* _Information provided_:
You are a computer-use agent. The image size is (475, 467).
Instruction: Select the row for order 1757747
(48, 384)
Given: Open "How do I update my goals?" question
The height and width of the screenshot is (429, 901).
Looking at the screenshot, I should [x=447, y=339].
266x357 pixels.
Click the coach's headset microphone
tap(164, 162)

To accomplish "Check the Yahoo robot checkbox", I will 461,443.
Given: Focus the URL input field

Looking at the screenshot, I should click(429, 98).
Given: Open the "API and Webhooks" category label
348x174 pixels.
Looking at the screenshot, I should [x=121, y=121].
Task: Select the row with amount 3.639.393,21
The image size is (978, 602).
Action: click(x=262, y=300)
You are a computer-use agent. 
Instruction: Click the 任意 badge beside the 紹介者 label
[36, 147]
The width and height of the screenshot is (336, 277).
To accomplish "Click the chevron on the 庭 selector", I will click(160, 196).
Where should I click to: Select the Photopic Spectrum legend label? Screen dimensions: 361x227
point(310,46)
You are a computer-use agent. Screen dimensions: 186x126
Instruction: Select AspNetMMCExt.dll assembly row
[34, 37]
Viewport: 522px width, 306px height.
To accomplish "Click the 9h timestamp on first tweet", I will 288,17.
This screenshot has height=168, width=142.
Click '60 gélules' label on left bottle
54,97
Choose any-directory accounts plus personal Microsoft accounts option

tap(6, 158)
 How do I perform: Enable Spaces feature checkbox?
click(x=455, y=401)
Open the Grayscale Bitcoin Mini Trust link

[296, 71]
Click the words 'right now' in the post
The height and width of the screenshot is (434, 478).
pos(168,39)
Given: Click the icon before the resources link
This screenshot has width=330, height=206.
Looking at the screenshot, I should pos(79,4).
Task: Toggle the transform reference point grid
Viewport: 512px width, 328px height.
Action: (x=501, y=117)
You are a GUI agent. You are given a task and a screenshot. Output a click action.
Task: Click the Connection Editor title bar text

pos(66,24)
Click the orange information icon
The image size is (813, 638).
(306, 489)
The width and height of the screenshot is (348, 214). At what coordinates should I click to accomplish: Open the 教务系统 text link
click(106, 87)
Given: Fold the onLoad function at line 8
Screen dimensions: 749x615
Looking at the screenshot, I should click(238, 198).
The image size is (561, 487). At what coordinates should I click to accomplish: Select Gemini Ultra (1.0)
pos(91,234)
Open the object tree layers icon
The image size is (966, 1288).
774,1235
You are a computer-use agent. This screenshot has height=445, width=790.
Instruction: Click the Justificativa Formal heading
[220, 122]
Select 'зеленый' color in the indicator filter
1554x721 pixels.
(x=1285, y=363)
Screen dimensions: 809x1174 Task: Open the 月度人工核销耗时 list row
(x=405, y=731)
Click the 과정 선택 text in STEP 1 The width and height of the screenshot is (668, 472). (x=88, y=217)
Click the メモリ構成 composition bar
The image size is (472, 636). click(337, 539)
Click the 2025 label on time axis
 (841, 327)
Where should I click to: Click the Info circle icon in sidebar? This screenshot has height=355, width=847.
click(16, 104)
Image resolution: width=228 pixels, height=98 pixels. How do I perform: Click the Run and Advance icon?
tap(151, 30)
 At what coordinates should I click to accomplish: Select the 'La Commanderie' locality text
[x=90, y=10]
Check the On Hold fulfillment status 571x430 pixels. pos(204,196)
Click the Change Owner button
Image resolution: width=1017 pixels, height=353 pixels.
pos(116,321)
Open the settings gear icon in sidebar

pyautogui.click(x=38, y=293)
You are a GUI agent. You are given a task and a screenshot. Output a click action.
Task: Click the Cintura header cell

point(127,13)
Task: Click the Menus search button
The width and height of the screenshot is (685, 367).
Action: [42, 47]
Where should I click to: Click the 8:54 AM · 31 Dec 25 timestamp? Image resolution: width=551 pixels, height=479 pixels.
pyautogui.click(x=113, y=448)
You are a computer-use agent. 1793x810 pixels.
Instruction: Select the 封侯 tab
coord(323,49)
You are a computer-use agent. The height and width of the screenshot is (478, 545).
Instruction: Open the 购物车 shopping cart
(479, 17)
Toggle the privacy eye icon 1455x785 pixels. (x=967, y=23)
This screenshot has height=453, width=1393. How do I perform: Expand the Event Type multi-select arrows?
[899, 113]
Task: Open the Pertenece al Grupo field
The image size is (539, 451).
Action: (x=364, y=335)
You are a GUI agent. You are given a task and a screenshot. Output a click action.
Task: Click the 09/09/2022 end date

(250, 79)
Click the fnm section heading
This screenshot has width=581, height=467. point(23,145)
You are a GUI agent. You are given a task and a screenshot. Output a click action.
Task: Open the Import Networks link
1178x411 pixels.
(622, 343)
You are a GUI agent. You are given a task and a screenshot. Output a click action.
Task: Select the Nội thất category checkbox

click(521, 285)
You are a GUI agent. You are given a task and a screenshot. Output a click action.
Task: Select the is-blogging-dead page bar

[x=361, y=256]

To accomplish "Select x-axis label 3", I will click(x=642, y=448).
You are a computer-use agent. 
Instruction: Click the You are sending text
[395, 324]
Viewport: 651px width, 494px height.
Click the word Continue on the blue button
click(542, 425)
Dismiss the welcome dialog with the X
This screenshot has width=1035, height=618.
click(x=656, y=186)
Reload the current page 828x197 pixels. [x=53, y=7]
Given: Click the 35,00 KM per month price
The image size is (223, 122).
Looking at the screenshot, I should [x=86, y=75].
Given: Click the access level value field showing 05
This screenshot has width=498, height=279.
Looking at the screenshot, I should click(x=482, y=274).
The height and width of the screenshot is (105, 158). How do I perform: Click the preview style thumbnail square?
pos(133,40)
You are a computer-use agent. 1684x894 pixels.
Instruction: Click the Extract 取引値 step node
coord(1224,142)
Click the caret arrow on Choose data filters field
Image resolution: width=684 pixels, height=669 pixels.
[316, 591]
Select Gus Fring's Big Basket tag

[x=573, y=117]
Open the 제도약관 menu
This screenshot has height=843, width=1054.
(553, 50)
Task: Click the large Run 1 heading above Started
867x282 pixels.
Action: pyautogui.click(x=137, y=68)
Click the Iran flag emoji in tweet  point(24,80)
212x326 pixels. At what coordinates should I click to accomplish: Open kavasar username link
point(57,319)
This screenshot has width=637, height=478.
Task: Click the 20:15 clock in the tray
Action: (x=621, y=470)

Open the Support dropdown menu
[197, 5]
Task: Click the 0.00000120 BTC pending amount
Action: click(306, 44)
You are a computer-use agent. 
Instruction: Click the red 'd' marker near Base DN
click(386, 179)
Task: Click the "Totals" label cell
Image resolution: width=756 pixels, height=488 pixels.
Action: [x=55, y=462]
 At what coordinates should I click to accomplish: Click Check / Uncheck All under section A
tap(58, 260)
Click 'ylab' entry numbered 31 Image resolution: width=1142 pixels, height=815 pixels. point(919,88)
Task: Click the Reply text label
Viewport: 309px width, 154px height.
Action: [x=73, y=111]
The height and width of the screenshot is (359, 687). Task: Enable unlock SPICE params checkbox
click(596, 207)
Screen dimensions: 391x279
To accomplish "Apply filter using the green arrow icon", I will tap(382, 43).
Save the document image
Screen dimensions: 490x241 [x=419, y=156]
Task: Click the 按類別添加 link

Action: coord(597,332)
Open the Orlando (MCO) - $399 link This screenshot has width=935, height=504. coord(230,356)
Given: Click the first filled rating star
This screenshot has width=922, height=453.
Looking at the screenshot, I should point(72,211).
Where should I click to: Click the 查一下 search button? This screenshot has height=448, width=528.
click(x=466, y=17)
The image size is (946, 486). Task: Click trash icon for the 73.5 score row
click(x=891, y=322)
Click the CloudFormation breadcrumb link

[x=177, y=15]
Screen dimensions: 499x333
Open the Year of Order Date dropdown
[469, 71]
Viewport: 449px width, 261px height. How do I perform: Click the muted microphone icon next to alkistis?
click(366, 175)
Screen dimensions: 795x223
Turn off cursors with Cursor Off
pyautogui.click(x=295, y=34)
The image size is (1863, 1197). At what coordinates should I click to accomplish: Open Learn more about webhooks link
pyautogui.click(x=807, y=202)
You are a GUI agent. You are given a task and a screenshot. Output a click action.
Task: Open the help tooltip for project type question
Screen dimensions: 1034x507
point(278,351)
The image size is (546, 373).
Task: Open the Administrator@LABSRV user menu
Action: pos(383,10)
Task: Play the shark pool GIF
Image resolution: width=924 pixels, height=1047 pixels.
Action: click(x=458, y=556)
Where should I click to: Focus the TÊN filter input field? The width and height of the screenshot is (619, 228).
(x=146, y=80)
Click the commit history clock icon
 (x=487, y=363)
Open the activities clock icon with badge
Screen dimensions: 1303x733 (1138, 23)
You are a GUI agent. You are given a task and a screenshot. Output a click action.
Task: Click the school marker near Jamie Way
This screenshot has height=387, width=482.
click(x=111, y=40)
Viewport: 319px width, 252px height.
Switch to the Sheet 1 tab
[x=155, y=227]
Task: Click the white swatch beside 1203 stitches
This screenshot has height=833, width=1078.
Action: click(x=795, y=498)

* _What you need to do_:
Taking the entries from their first line through the line with "do I update", inclusive, restate each line word for word and give nothing else.

* _Written response_:
You are a computer-use agent. The image size is (475, 467).
Instruction: Select the row for order 1757747
(48, 384)
Given: Open "How do I update my goals?" question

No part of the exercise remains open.